The results and the risk scoring system of our study need to be interpreted and applied with caution owing to the following limitations. Firstly and most importantly, although the samples for various biomarker assays were archived in a prospective cohort, multiple use of statistical algorithms raises concerns about false-positive results or overfitting [42, 43]. The most desirable setting to avoid these concerns would be a prospective trial that focuses on a specific (group of) biomarker(s) [42]. However, exploration of predictive biomarkers for sorafenib response in a new trial is not logistically feasible, except for large-scale comparative studies with newer agents [44]. Thus, we chose a retrospective analysis as an alternative approach using prospectively collected samples.

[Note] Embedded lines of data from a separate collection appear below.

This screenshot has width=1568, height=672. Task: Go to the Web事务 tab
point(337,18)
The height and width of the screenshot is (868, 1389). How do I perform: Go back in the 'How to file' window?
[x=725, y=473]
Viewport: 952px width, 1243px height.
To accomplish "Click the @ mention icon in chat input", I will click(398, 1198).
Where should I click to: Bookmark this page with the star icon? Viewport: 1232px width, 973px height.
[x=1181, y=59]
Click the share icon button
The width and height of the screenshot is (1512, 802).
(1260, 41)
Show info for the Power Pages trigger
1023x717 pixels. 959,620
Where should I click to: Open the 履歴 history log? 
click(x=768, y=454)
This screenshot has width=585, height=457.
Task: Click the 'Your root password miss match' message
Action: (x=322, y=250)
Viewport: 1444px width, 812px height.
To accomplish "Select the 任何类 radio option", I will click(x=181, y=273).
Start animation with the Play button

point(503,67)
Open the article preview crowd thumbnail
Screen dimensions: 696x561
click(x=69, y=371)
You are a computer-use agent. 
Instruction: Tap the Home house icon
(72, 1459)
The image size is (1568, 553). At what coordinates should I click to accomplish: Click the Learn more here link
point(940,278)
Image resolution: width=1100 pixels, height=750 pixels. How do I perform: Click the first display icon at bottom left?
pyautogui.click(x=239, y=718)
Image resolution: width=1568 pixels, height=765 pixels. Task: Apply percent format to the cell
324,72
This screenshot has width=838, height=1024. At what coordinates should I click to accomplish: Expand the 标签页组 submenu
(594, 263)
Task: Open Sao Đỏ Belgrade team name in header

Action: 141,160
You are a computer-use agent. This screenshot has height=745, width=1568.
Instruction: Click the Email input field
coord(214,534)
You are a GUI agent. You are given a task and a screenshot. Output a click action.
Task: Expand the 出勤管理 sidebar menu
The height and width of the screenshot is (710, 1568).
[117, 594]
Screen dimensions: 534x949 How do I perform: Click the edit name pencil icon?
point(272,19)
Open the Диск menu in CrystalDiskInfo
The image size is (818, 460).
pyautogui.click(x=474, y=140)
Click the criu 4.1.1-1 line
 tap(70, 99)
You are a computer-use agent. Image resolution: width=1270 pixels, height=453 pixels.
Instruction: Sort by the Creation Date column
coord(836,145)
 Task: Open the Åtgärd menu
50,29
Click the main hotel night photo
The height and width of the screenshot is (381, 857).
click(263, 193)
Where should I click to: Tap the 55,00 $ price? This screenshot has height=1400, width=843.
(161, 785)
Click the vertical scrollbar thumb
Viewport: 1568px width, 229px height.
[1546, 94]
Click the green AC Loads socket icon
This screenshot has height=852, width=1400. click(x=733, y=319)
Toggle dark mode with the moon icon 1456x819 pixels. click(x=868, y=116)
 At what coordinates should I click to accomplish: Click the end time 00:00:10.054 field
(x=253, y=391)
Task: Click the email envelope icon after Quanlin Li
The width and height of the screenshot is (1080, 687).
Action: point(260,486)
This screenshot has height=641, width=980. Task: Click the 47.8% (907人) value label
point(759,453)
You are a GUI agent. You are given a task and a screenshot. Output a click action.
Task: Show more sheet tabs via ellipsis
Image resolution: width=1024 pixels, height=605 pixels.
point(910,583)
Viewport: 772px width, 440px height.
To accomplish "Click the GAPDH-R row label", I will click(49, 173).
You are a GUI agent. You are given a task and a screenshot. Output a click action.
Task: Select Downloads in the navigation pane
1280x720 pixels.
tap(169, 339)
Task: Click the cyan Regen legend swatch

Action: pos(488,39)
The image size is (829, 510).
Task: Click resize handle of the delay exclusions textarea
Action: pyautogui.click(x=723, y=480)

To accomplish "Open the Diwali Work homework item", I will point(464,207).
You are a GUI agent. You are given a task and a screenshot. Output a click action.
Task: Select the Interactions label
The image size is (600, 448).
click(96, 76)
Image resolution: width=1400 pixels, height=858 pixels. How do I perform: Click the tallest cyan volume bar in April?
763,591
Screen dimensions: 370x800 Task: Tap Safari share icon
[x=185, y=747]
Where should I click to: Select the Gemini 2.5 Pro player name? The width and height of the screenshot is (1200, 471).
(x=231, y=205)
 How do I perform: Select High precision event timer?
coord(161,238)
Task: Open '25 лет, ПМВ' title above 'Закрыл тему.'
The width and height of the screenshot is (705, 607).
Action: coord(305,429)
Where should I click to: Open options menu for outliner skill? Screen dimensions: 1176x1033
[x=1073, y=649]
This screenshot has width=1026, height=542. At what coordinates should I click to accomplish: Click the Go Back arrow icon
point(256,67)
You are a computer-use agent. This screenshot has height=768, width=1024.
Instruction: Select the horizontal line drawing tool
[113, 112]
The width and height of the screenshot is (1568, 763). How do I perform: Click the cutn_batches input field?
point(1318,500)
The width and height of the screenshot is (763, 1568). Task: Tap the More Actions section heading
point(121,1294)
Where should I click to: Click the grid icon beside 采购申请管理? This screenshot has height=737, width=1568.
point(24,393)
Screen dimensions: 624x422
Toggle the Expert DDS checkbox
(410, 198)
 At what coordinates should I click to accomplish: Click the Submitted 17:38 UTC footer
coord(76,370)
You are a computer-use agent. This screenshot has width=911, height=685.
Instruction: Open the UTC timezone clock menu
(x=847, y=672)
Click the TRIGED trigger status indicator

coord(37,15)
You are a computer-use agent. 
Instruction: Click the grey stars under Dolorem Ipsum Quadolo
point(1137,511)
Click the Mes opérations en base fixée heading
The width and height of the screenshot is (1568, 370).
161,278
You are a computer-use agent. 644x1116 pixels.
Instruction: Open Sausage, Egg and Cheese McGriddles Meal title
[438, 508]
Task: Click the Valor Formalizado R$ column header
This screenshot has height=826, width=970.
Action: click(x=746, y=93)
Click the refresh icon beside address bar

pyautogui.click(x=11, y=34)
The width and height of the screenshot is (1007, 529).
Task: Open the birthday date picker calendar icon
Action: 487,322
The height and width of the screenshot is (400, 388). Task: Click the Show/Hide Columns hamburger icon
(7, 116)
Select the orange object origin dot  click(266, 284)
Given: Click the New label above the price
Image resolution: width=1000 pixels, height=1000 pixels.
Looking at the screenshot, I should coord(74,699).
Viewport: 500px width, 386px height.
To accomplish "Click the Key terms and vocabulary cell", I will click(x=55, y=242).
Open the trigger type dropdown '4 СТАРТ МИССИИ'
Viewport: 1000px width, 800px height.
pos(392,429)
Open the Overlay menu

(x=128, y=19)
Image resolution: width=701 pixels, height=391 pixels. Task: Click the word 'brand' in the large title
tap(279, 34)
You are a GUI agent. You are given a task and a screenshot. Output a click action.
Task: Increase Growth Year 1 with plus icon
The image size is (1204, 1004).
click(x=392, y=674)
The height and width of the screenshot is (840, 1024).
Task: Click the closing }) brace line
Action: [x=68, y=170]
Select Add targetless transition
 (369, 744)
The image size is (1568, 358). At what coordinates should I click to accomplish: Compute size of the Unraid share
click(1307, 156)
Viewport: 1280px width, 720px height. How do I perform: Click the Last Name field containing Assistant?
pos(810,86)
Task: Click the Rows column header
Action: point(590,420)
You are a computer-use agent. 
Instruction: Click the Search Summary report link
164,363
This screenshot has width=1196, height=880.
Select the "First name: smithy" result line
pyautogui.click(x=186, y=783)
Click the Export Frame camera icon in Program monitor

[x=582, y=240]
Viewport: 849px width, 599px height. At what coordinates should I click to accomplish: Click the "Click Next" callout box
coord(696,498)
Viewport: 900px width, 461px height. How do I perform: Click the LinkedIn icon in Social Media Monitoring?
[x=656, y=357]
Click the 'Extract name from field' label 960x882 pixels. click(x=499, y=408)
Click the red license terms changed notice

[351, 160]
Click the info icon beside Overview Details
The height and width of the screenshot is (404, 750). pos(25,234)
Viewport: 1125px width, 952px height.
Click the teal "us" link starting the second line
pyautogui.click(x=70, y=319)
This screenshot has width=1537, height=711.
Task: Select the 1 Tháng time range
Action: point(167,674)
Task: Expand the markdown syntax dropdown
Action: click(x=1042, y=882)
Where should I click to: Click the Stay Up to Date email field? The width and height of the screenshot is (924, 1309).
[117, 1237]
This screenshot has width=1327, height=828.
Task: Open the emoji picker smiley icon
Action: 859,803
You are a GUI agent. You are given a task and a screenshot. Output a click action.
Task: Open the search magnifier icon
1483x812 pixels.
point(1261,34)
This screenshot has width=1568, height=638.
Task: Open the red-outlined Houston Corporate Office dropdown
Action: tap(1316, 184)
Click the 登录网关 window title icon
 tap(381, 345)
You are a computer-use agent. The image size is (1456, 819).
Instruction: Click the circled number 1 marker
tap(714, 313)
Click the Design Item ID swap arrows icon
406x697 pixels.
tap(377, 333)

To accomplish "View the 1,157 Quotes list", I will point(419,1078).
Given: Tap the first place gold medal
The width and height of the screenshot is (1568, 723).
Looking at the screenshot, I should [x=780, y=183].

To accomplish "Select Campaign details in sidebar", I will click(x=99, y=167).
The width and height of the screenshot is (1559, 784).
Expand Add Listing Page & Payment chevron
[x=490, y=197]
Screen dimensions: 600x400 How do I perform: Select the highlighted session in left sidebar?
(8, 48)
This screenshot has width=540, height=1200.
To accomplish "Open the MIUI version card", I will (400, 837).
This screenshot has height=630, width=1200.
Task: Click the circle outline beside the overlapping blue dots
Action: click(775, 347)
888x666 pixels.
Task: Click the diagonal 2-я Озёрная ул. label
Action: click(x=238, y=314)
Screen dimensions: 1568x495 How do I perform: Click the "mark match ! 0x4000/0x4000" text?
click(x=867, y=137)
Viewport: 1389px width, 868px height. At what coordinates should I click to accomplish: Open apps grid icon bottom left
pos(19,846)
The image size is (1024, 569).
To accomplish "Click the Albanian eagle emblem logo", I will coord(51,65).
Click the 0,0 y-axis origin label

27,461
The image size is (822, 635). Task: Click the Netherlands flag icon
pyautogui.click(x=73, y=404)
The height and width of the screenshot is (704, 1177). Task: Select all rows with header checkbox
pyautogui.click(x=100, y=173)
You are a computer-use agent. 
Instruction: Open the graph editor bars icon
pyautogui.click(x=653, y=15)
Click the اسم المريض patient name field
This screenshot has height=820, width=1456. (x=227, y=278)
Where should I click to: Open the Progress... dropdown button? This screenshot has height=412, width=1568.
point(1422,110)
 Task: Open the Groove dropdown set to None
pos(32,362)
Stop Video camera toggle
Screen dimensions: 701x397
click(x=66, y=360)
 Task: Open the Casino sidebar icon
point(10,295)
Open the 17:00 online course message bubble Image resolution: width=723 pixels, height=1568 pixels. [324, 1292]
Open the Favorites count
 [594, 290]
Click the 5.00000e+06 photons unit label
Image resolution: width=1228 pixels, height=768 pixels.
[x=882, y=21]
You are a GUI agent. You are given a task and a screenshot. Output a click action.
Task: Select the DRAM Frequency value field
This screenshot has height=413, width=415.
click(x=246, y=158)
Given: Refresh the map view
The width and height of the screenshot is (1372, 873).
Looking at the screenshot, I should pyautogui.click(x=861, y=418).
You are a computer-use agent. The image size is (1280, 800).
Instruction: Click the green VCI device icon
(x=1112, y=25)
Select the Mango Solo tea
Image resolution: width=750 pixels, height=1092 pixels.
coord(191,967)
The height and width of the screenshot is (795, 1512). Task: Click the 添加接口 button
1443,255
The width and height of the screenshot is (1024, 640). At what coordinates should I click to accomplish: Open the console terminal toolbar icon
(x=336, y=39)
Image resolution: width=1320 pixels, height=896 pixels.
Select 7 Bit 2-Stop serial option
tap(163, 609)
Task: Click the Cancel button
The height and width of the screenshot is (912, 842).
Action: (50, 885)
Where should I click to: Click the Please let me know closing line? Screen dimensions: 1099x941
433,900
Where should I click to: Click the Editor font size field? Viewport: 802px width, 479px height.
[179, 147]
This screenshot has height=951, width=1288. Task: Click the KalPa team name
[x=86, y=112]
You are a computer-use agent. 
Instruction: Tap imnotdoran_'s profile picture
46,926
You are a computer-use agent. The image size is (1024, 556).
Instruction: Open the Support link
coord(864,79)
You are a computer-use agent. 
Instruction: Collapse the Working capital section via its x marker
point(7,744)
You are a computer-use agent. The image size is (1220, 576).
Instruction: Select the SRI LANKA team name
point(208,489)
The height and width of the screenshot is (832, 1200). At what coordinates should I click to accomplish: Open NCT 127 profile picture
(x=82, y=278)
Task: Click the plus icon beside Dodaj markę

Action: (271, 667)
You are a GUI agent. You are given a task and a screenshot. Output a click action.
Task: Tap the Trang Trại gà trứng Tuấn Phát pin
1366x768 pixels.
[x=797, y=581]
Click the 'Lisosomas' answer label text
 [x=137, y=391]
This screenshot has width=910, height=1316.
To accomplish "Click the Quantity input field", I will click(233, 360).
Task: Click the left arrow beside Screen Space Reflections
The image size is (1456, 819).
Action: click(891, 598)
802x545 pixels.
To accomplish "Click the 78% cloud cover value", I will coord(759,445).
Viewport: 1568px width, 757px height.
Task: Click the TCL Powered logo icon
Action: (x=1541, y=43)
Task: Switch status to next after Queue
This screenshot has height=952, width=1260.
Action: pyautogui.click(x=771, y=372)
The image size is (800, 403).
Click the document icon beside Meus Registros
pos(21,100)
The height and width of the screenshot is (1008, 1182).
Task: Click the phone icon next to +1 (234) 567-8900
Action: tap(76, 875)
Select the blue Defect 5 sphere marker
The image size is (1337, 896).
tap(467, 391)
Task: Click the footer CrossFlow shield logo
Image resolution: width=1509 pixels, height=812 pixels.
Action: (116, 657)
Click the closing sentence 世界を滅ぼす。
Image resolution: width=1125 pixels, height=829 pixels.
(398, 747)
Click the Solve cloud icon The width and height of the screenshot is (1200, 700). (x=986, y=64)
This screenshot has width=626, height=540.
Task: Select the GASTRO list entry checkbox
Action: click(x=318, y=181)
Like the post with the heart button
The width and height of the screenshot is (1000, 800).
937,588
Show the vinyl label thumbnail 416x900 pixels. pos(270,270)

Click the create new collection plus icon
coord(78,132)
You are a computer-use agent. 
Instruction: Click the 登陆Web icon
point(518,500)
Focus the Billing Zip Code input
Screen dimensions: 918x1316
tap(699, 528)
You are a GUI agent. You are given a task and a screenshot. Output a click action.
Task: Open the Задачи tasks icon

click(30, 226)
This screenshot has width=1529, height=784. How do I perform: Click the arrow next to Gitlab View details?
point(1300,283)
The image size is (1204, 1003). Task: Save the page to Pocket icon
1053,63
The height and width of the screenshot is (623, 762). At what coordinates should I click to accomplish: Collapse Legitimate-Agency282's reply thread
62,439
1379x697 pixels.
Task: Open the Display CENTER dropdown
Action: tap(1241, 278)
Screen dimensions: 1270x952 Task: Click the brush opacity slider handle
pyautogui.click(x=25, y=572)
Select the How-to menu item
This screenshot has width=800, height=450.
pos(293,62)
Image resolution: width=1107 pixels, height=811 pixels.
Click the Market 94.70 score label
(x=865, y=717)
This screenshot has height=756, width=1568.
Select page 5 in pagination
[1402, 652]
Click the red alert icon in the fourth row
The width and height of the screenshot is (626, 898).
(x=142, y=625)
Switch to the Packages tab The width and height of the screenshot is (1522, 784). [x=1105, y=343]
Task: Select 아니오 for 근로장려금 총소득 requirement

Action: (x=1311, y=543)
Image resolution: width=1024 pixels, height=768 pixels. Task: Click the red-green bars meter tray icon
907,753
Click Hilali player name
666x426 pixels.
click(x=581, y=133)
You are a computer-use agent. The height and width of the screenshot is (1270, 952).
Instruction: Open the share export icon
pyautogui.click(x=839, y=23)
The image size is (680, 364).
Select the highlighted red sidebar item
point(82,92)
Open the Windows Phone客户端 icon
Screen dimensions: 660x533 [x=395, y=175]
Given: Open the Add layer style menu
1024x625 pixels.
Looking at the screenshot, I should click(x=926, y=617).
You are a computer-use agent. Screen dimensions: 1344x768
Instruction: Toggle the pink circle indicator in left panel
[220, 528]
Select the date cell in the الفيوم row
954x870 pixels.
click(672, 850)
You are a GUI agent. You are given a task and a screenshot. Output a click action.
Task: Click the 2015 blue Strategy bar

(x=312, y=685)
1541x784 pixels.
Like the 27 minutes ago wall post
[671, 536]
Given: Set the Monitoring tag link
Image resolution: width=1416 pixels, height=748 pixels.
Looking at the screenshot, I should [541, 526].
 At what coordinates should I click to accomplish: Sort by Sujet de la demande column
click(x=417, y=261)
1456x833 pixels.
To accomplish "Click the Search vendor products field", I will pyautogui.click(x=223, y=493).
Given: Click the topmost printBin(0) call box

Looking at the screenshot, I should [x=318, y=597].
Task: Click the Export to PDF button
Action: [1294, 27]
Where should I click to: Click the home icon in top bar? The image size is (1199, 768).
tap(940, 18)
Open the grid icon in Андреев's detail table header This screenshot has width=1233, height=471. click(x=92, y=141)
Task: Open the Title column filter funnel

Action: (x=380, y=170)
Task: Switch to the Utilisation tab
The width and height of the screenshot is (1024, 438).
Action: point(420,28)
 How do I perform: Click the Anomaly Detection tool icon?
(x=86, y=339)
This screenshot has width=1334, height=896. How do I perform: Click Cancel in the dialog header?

Secondly, a split-sample method for the validation of the results could not be applied in our cohort owing to the limited number of study subjects [45]. Instead, we performed internal validation using 3-fold cross-validation. An external validation with consistent results is a prerequisite for the application of this scoring system in other patient populations with a larger sample size [42]. Finally, differences in the baseline clinical characteristics of the study subjects also hinder the imprudent generalization of our results in patient populations with a different etiology or tumor status.

Conclusions

In conclusion, we developed a biomarker-based prediction model of sorafenib response and survival from a prospective cohort. By using baseline serum bFGF and HGF levels as covariates, a total score of < 6 could be a relevant cutoff value for selecting patients who are most likely to benefit from sorafenib therapy. Furthermore, the cutoff value may also be used as guide to avoid unnecessary toxicity and inconvenience in patients with a score above this cutoff.